AbstractFileOutputOperator

The abstract file output operator in Apache Apex Malhar library — AbstractFileOutputOperator writes streaming data to files. The main features of this operator are:

Persisting data to files.
Automatic rotation of files based on:
a. maximum length of a file.
b. time-based rotation where time is specified using a count of application windows.
Fault-tolerance.
Compression and encryption of data before it is persisted.

In this tutorial we will cover the details of the basic structure and implementation of all the above features in AbstractFileOutputOperator. Configuration items related to each feature are discussed as they are introduced in the section of that feature.

Persisting data to files

The principal function of this operator is to persist tuples to files efficiently. These files are created under a specific directory on the file system. The relevant configuration item is:

filePath: path specifying the directory where files are written.

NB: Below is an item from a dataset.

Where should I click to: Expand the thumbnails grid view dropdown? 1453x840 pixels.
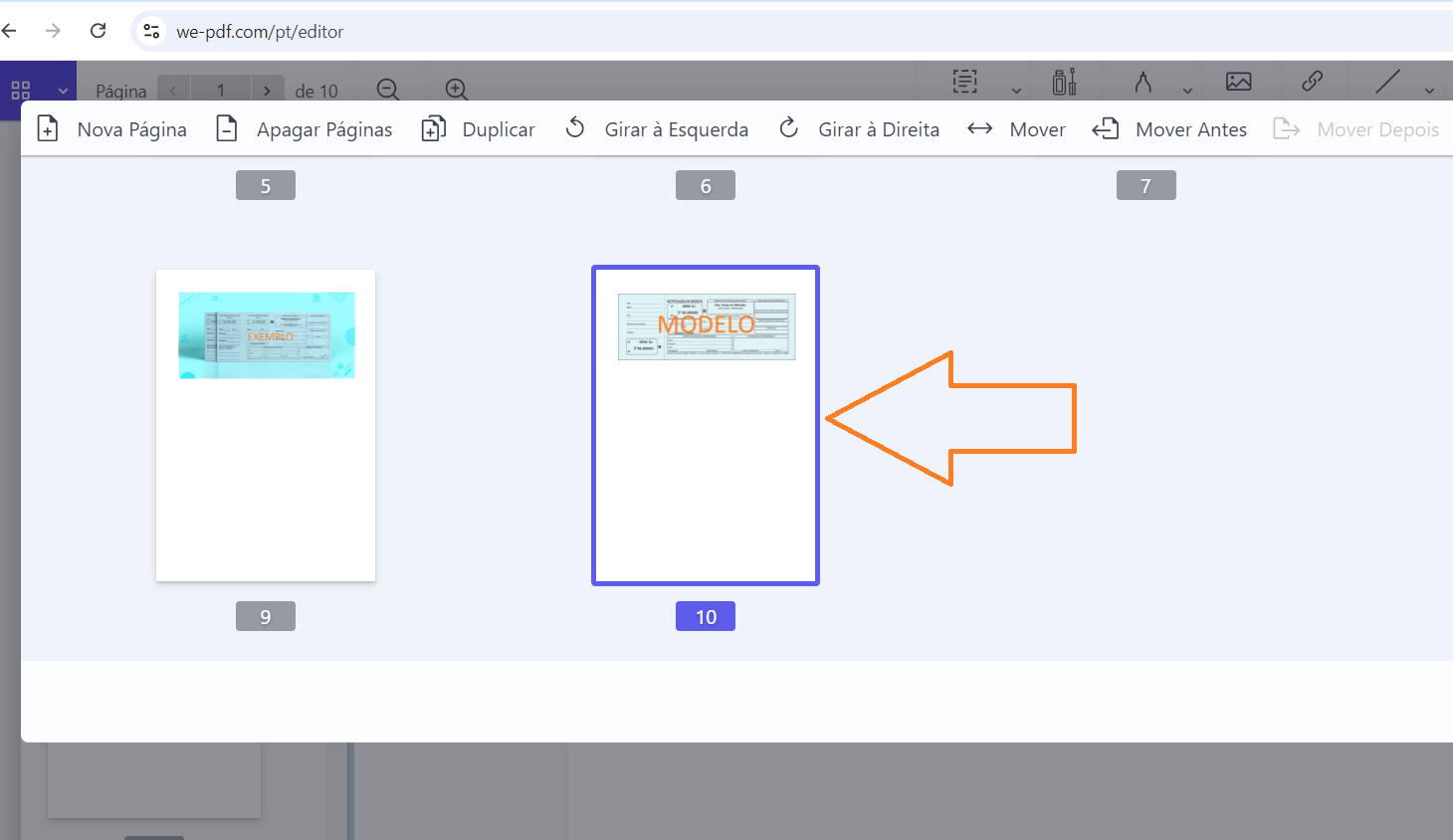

Different types of file system that are implementations of org.apache.hadoop.fs.FileSystem are supported. The file system instance which is used for creating streams is constructed from the filePath URI.

FileSystem.newInstance(new Path(filePath).toUri(), new Configuration())

Tuples may belong to different files therefore expensive IO operations like creating multiple output streams, flushing of data to disk, and closing streams are handled carefully.

Ports

input: the input port on which tuples to be persisted are received.

`streamsCache`

This transient state caches output streams per file in memory. The file to which the data is appended may change with incoming tuples. It will be highly inefficient to keep re-opening streams for a file just because tuples for that file are interleaved with tuples for another file. Therefore, the operator maintains a cache of limited size with open output streams.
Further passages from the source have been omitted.